As years passed, I made it my mission to never involve myself in any types of alterations, to stay level headed and to try to defuse any disagreement peacefully with words. When I’m not defusing confrontations, I’m trying to stay alert whenever my name comes up, so I can correct the teacher. There are multiple reactions that my name receives from educators. Some teachers will actually try, but fail miserably. Or they will say, “I can’t say the first name, but the last name is spelled out, S-A-N-G-H-A. Is he or she here?” And my all-time favorite is when the teachers reach my name and stop abruptly (like they just saw a dead body in the middleof aroad). Their facial expression shows their frustration, but they continue looking at it before finally saying, “First name starts with a G and last name starts with an S.” Sometimes — since I’m a nice guy — when the teacher gets stuck on my name, I raise my hand and say “Here,” so we can move on with class.

Through middle and high school, I was impressed with how easily teachers adjusted to pronouncing my name.
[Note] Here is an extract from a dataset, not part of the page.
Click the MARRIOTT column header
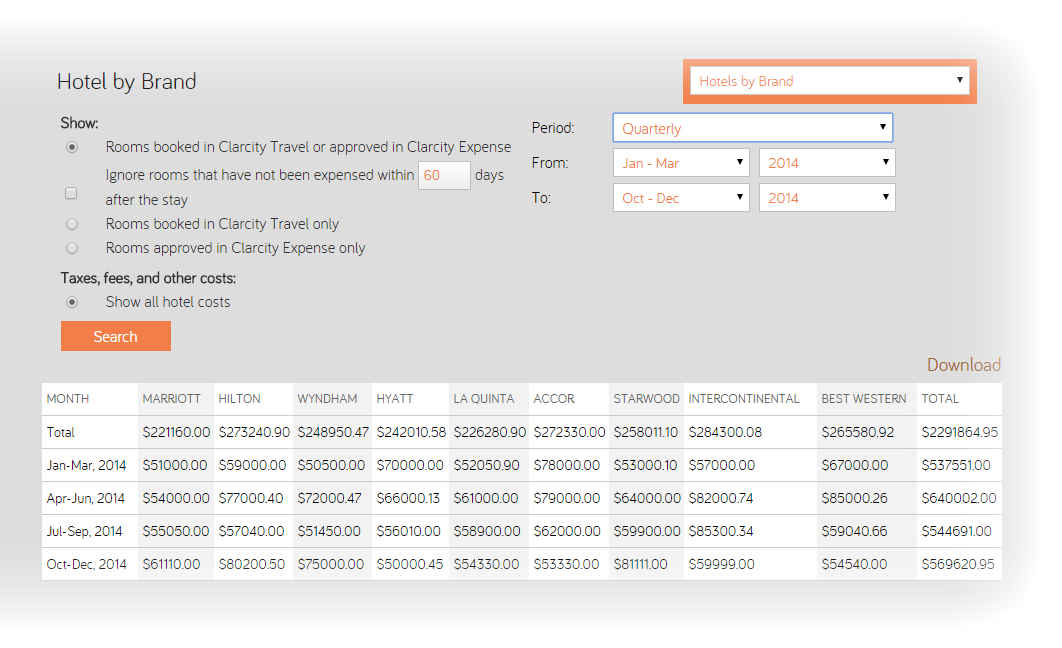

Not a lot of instructors ask to give me nicknames, but a physical education teacher once asked if he could call me “G-Money.” I was shocked that a teacher asked to call a student by a nickname and I didn’t know how that nickname even fit me. I wasn’t offended, just surprised that an instructor would give a nickname that didn’t even resemble the original name. Years later, I still wondered what the teacher meant and typed in “G-Money” into Urban Dictionary. I am very happy with the definitions. “A prefix given to a person who is held in extremely high regard. They are a ‘G’ and they are money.” I liked the compliment. My name has helped me learn life lessons I never imagined possible. I’ve accepted the fact that my name is just different and still remind myself, “Make them remember your name. Make them remember you.”